Planning board cancels OK for Spalliero project

BY KATHY BARATTA Staff Writer

BY KATHY BARATTA
Staff Writer

HOWELL — The Planning Board has voted to rescind a housing approval it had granted the developer of a proposed adult community.

Following last month’s decision by the Township Council to rescind the zoning designation that paved the way for the Route 33 adult community project, the Planning Board decided to hold its own hearing and take another look at its October 2002 decision on the Colts Neck Crossing development.

The result of the board’s May 5 meeting was no surprise when members voted to revoke the residential approval that had been given to Crawford Holdings, LLC, of Holmdel. Anthony Spalliero is one of the principals in Crawford Holdings. He was arrested last week by federal authorities and charged with bribing public officials in Monmouth County in order to obtain approvals on various development applications.

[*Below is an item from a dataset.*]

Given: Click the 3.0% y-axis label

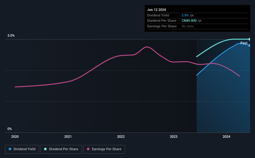Looking at the screenshot, I should pyautogui.click(x=11, y=35).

Colts Neck Crossing received preliminary residential approval in October 2002. The plan called for 497 homes on Route 33 at Cranberry and Colts Neck roads. Final approval of the commercial component of the project had been scheduled for April 21.

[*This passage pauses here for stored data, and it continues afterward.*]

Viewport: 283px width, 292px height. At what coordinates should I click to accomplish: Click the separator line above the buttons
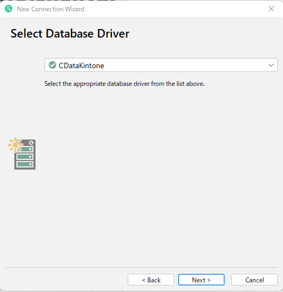142,267
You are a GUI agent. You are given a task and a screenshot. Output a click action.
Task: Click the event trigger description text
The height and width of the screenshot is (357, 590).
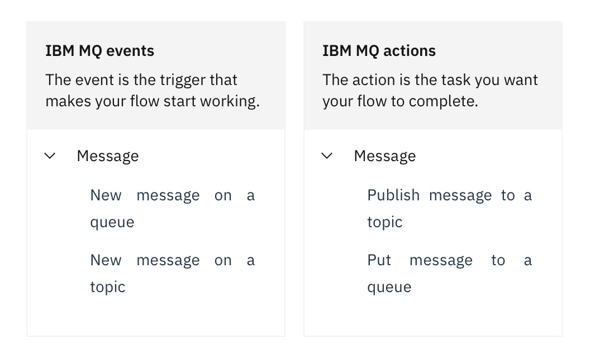coord(153,91)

An April 12 action by the Township Council nullified the adoption of a Planned Retirement Community (PRC) zone that was put in place to accommodate the Colts Neck Crossing application. The developers had requested the zoning change, which was granted by a former mayor and council in April 2002.

The 334-acre site has reverted to the large-lot zoning that was previously in place.

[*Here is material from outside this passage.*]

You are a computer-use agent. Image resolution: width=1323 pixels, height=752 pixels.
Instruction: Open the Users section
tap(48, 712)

The PRC zoning was rescinded after a special investigatory commission consisting of Mayor Joseph M. DiBella, Deputy Mayor Juan Malave and Councilman Wayne Lucey determined that the change from large-lot zoning to a PRC amounted to illegal contract zoning.

At the May 5 Planning Board meeting, board member Pauline Smith recused herself from the hearing due to the fact that she had been questioned at the special investigatory commission’s hearings in April. Smith said she was removing herself from the process as well as any future action regarding the Colts Neck Crossing application because she feared incurring personal civil liability.

Planning Board attorney Ronald Cucchiaro told the remaining board members who were going to act on the matter that a state statute supported their right to hold the rehearing of the application’s approval. According to Cucchiaro, the board had the right to modify or rescind the Colts Neck Crossing approval as long as the applicant had been properly notified of the potential action.

Although notified and called for at the meeting, no one identified himself or came forward claiming to represent Crawford Holdings at the May 5 rehearing.

After acting to rescind their prior approval for the residential component of Colts Neck Crossing, the board took action relative to the commercial component of the same application.

Although the final commercial approval had been scheduled for April 21, the board, without the consent of the applicant, voted to extend the final hearing of the application also to May 5, to follow its re-examination of the residential approval.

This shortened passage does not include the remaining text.